Supervisor Connie Chan wants to address homelessness in San Francisco by sending some people living on the city’s streets to shelter, housing and health-care facilities in other counties.
The proposal, which is included as part of Chan’s “Equitable Recovery Plan,” aims to address the city’s inability to meet local demand for shelter and housing by sharing social services with other Bay Area counties. The proposal comes as the city grapples with deteriorating street conditions and a $728 million budget deficit over the next two years.
Chan told The Standard that she hopes a regional approach would allow some people to receive housing and other services faster and cheaper than they would in San Francisco. The option to accept services in another county would be made by the individual, she said.

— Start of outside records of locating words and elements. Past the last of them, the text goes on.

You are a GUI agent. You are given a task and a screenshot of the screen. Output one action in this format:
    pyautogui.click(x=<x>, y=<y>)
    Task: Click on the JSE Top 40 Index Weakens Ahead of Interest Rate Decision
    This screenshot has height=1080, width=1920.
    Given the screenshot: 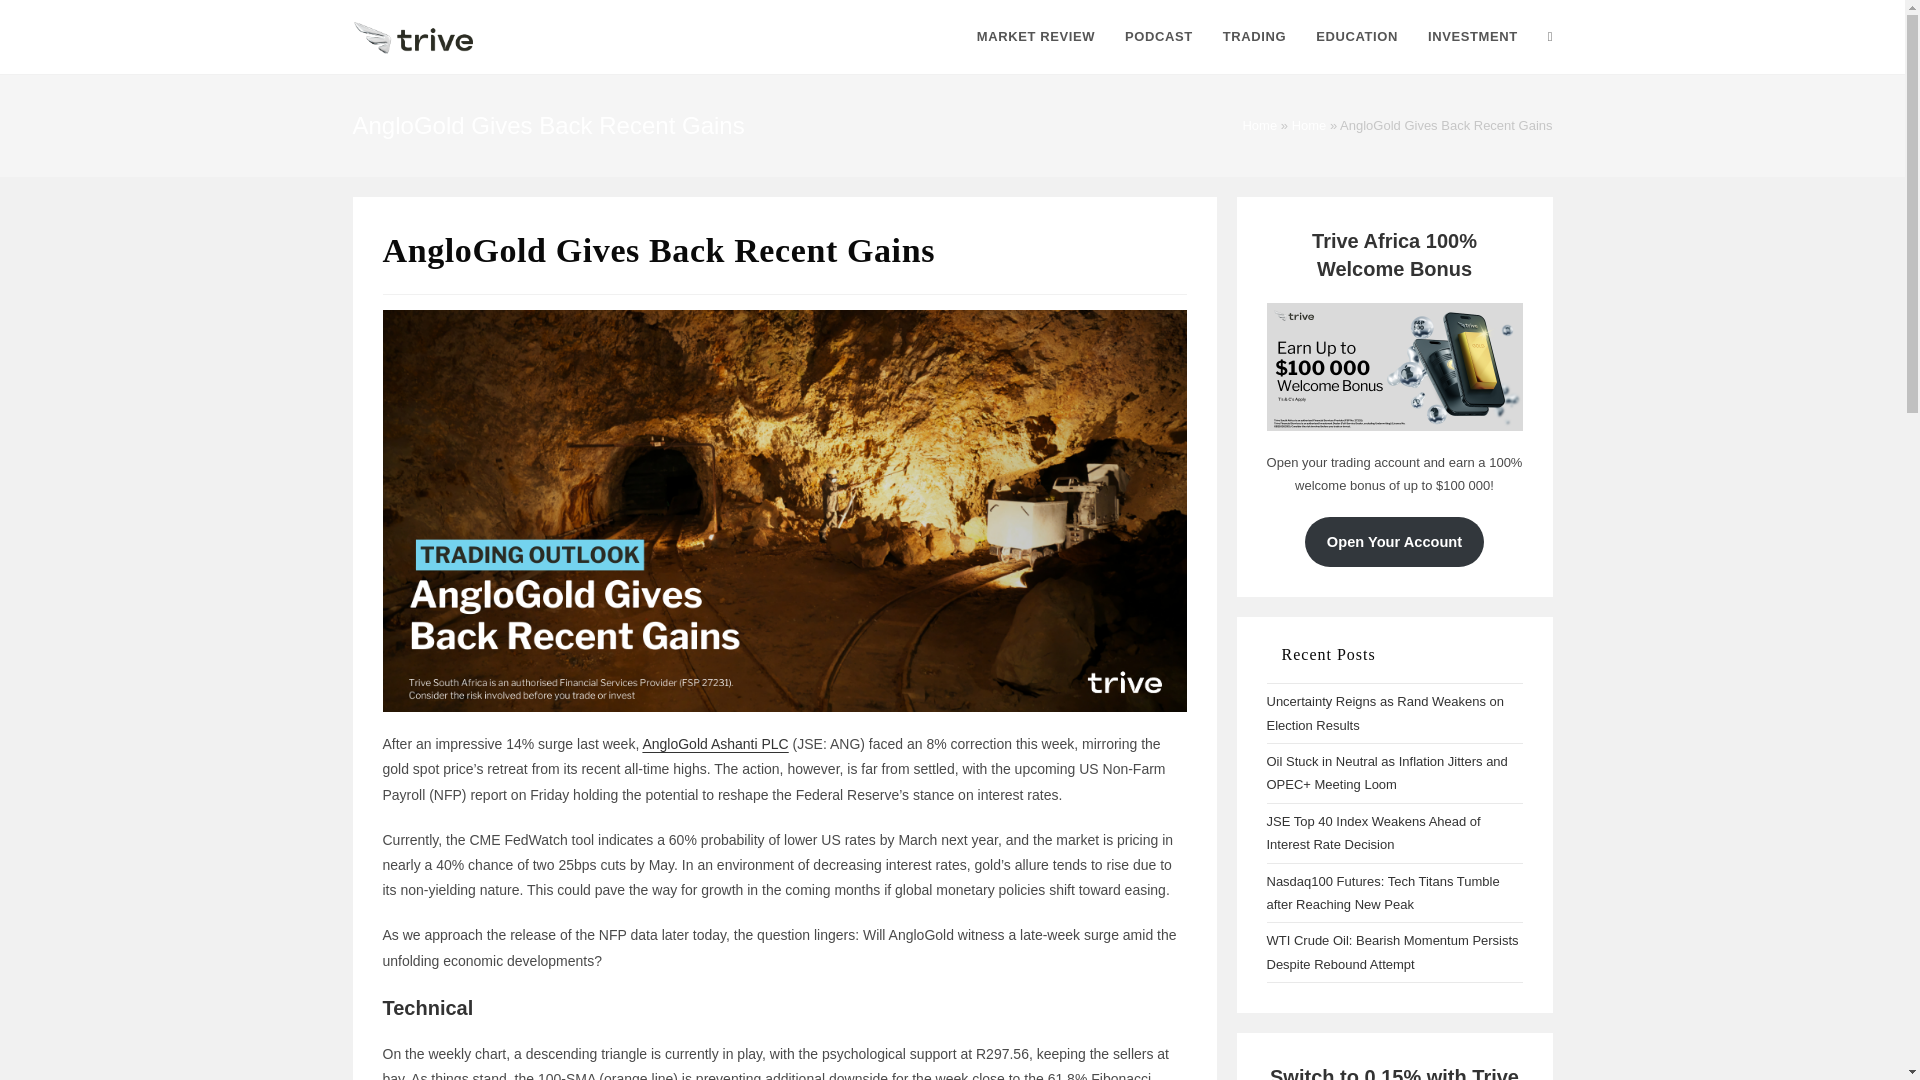 What is the action you would take?
    pyautogui.click(x=1372, y=833)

“If they say they want to wait to [receive housing] in San Francisco, of course, we’re going to do whatever we can to help them,” Chan said. “But it’s not compassion for them to be left out on the streets.”
Although the number of homeless people on any given night in San Francisco dropped by 3% last year, more than 20,000 people will experience homelessness in San Francisco over the course of a year, according to the most recent estimate.
And meanwhile, some Bay Area cities have seen upward of 20% more people sleeping on their streets in a single night.
San Francisco’s shortage of temporary shelter and housing has become especially apparent as a deluge of bad weather and a federal ruling that banned encampment clearings has intensified the need for sufficient resources.
A recent report found that San Francisco would need to spend $1.4 billion on permanent housing and shelter units, beyond those already planned, to solve homelessness locally.
Advocates have contended that unhoused people cannot easily obtain shelter of their own accord since the city’s homelessness department closed its shelter waitlist during Covid. And city officials have acknowledged that the shelter bed inventory is limited, while a dashboard that tracks shelter availability often says that the system is over capacity.
A representative from the Department of Homelessness and Supportive Housing said that it hasn’t heard from Chan about this proposal, but that the city already partners regularly with nearby counties.
Chan said that she plans to discuss the proposal with the responsible agencies during the city’s budget negotiations.
“If we can’t provide [a home] for people in the immediate term, then I think that the city should work with partners to find whatever that is available to them right now,” Chan said. “The longer the person is on the street, the worse their condition becomes.”